* BEGIN *

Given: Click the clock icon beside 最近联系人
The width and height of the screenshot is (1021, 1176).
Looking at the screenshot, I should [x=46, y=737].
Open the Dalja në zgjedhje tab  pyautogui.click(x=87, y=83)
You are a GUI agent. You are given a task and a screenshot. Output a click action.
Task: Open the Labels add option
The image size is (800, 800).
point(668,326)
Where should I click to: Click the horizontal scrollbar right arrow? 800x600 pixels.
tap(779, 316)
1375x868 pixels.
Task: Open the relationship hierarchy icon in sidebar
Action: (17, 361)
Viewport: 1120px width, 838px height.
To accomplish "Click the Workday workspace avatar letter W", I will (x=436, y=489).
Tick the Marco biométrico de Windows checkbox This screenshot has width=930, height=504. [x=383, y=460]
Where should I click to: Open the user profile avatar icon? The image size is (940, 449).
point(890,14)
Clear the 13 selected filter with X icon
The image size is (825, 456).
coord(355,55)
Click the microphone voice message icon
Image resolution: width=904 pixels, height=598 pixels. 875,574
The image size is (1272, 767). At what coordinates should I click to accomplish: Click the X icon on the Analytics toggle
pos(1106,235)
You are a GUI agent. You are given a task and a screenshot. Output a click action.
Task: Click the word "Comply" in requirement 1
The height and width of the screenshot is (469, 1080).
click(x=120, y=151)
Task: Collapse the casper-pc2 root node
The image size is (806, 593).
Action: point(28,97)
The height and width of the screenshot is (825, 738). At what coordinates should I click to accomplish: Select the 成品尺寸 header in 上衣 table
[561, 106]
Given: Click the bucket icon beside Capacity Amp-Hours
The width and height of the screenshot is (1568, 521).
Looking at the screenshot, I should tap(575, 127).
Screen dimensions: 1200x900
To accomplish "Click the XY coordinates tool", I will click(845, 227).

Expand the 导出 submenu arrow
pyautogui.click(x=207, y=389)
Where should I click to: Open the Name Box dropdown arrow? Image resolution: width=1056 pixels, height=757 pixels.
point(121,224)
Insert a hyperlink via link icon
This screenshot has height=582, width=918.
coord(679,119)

* END *

- Work to do -
Give the stretch of items from the line containing "Click the microphone voice message icon" through the end of the items as a Markdown table with the columns No. and Line, one row per line with blank lines left out.

- Expected answer -
| No. | Line |
|---|---|
| 1 | Click the microphone voice message icon |
| 2 | Image resolution: width=904 pixels, height=598 pixels. 875,574 |
| 3 | The image size is (1272, 767). At what coordinates should I click to accomplish: Click the X icon on the Analytics toggle |
| 4 | pos(1106,235) |
| 5 | You are a GUI agent. You are given a task and a screenshot. Output a click action. |
| 6 | Task: Click the word "Comply" in requirement 1 |
| 7 | The height and width of the screenshot is (469, 1080). |
| 8 | click(x=120, y=151) |
| 9 | Task: Collapse the casper-pc2 root node |
| 10 | The image size is (806, 593). |
| 11 | Action: point(28,97) |
| 12 | The height and width of the screenshot is (825, 738). At what coordinates should I click to accomplish: Select the 成品尺寸 header in 上衣 table |
| 13 | [561, 106] |
| 14 | Given: Click the bucket icon beside Capacity Amp-Hours |
| 15 | The width and height of the screenshot is (1568, 521). |
| 16 | Looking at the screenshot, I should tap(575, 127). |
| 17 | Screen dimensions: 1200x900 |
| 18 | To accomplish "Click the XY coordinates tool", I will click(845, 227). |
| 19 | Expand the 导出 submenu arrow |
| 20 | pyautogui.click(x=207, y=389) |
| 21 | Where should I click to: Open the Name Box dropdown arrow? Image resolution: width=1056 pixels, height=757 pixels. |
| 22 | point(121,224) |
| 23 | Insert a hyperlink via link icon |
| 24 | This screenshot has height=582, width=918. |
| 25 | coord(679,119) |